理念の政治というのは、言葉どおり、政治的な理念を大事にする立場であり、利益の政治というのは、社会集団ごとの経済的・社会的・政治的な利益を重視する立場である。渡辺は、共和党を理念の政治、民主党を利益の政治をそれぞれ推進してきたと、大雑把なくくり方をしている。これは筆者には意外に聞こえた。民主党がリベラルな理念を掲げる理念重視の政党であり、共和党は白人の利益を代表する利益政党だと思っていたからである。

渡辺によれば、共和党こそは保守主義の理念にこだわる理念政党であるのに対し、民主党は、エスニシティ、労働組合、マイノリティなどの様々な社会集団の集団的な利益の実現を通じて政治的な支持を取り付けてきた点で、利益政党ということになるらしい。こういうくくり方に立つからこそ、「アメリカにおける根本的な護憲派はリベラルはではなく保守派である」と言えるわけである。こういう言い方をされると、筆者などは軽いショックを受ける。

しかし近年のアメリカでは、この二つを中心とする対立軸が曖昧になってきているとも渡辺はいう。民主・共和両党とも、理念の政治と利益の政治とが混ざり合い、複雑な様相を呈してきている。民主党については、様々な社会集団の利益を代表しようとすれば、おのずから分裂への遠心力が強くなるわけであり、それを回避して団結を維持しようとすれば、高い次元の共通利益を持ち出さなくなるが、それは理念的な色彩を帯びざるを得ない。利害の異なった人々をまとめるのは理念よりほかに相応しいものはないからだ。

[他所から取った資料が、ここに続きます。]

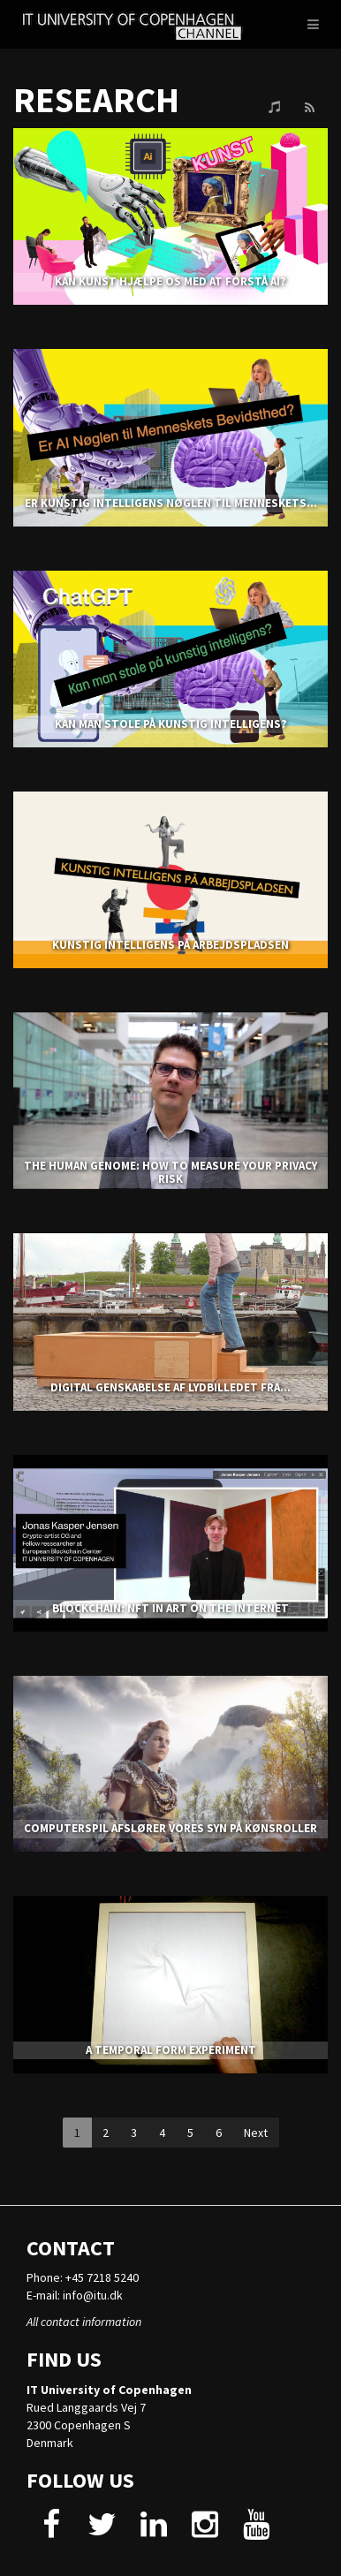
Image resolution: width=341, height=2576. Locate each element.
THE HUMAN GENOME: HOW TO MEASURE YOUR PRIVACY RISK (170, 1172)
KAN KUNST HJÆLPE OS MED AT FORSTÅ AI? (170, 281)
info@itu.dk (93, 2295)
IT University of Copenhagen (109, 2390)
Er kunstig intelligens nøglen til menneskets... (171, 503)
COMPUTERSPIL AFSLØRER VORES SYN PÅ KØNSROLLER (170, 1828)
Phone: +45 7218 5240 (83, 2277)
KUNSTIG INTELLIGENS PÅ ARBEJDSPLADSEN (170, 944)
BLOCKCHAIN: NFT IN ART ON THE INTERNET (170, 1608)
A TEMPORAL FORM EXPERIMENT (171, 2049)
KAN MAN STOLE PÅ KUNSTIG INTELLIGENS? (171, 723)
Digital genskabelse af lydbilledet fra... (170, 1387)
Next (256, 2132)
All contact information (84, 2322)
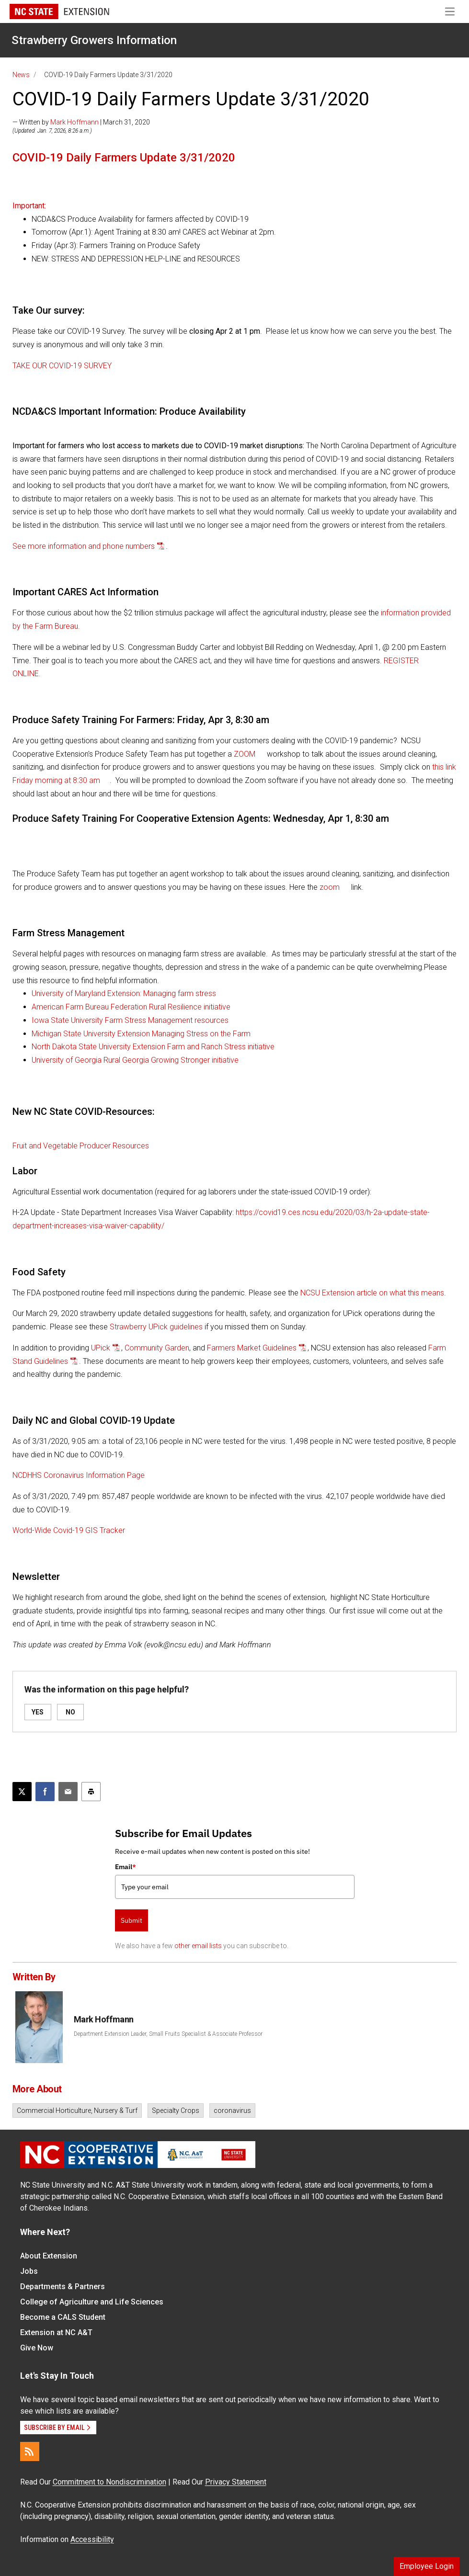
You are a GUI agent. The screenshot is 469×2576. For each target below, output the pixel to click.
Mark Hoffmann (74, 122)
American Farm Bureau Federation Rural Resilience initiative (131, 1006)
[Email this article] (68, 1791)
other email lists (198, 1946)
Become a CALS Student (62, 2317)
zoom (331, 887)
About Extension (48, 2255)
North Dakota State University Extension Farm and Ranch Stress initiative (153, 1046)
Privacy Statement (235, 2481)
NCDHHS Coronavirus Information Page (78, 1475)
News (21, 75)
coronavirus (232, 2110)
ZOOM (245, 754)
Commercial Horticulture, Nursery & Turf (77, 2110)
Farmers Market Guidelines (252, 1347)
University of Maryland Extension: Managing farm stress (124, 993)
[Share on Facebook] (45, 1791)
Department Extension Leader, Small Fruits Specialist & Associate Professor (168, 2034)
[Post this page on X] (22, 1791)
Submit (131, 1920)
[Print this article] (91, 1791)
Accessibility (92, 2539)
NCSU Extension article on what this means (372, 1292)
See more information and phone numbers (83, 546)
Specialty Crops (175, 2110)
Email (125, 1866)
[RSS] (29, 2451)
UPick (100, 1347)
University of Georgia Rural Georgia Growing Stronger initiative (135, 1060)
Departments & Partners (62, 2286)
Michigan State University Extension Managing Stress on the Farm (141, 1033)
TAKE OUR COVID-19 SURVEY (62, 365)
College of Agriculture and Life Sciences (91, 2301)
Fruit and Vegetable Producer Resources (80, 1145)
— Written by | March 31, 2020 (81, 122)
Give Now (36, 2347)
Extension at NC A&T (56, 2332)
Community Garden (157, 1347)
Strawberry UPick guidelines (156, 1326)
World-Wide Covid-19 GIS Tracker (68, 1530)
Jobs (29, 2271)
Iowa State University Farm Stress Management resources (130, 1020)
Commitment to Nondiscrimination (109, 2481)
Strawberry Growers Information (94, 40)
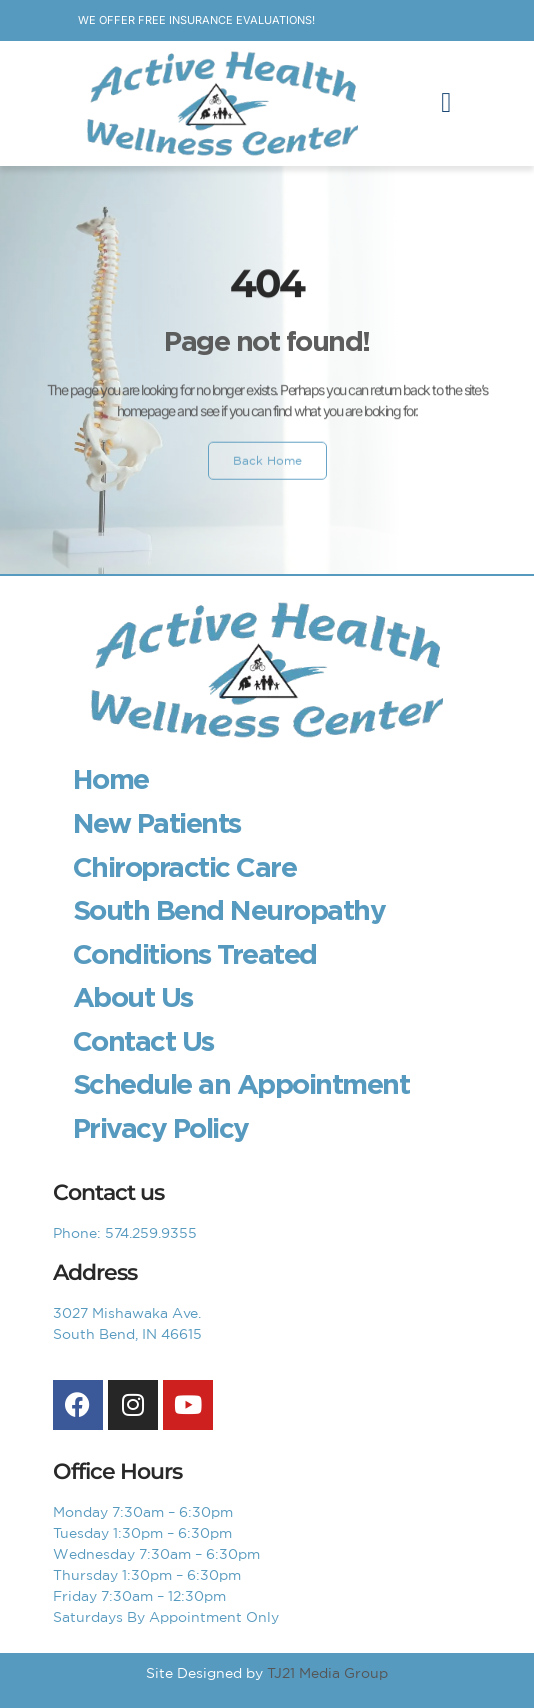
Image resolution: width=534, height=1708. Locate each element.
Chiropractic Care (185, 867)
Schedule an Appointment (241, 1084)
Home (111, 779)
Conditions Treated (195, 954)
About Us (133, 997)
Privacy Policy (161, 1128)
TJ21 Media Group (327, 1673)
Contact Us (143, 1041)
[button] (446, 103)
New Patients (157, 823)
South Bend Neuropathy (229, 910)
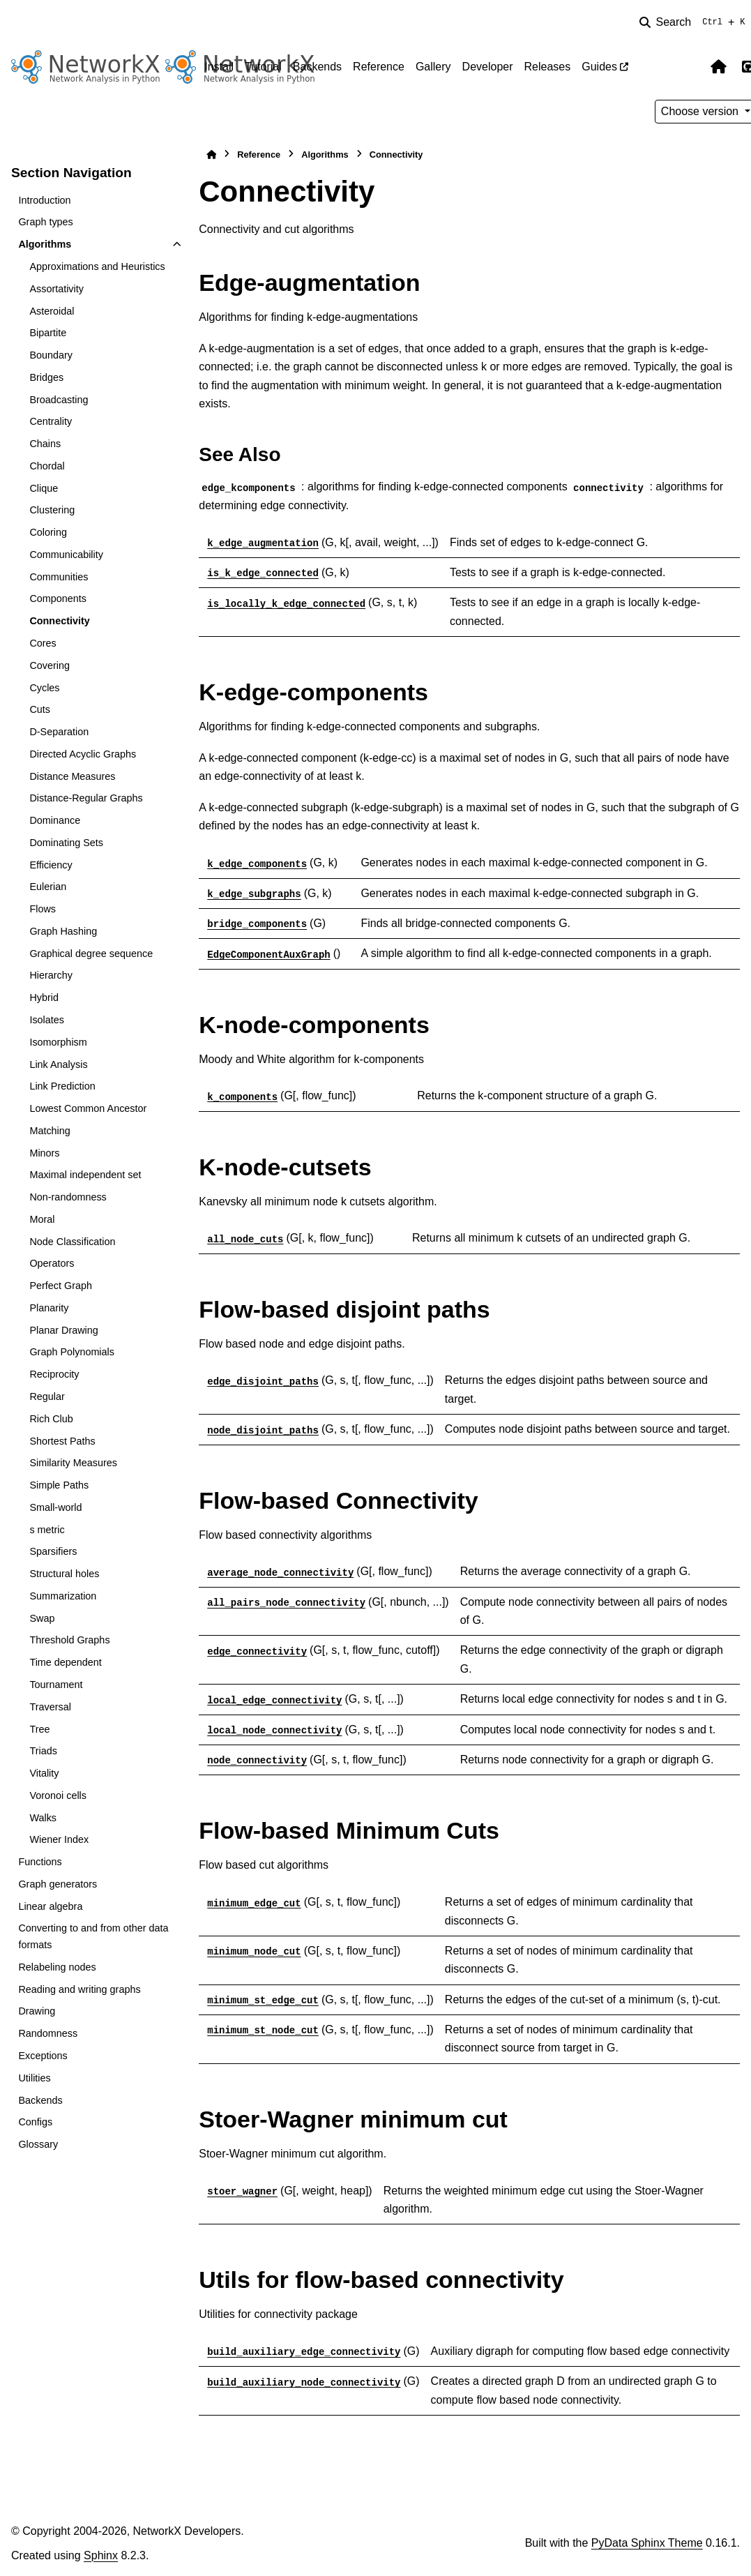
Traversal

一方共和党については、小さな政府と個人の自由という理念を党是とした理念政党の色彩が伝統的に強く、リバタリアンはその極端な発現だったわけだが、これをあまりに追及しすぎると、巨大な支持基盤である保守的なプアホワイト層の支持を失いかねない。そこで彼らの支持をつなぎとめるために、利益誘導的なこともせざるを得なくなる。トランプが爆発的な人気を集めたのは、彼がこうした保守的なプアホワイト層の熱烈な支持を集めたからだ。要するに民主党のお家芸だった利益の政治を、共和党の非主流であるトランプが実践し、成功したというわけである。

渡辺がこの本を書いたのは昨年(2016年)の夏のことであり、その時点では大統領選挙が進行中で、まだ帰趨が明らかでなかった。にも拘らず渡辺はトランプが大統領になることを、かなり高い蓋然性を以て予想していたフシがある。その時点では世界中がトランプの勝利を予想していなかったので、これは渡辺の眼光の鋭さを物語るものだろう。筆者などは、共和党という政党が白人層に偏って立脚しているかぎり、その未来はあやういと思っていたものだが、トランプがそんな思いを吹き飛ばした。そこに筆者はアメリカ政治の奥の深さを感じたりもする。

この本を読むと、支持基盤を統合し、政党としてのアイデンティティを保つことに苦労しているのは、共和党ではなく民主党のほうであり、従って民主党の未来はそう楽観的ではない、という気にさせられる。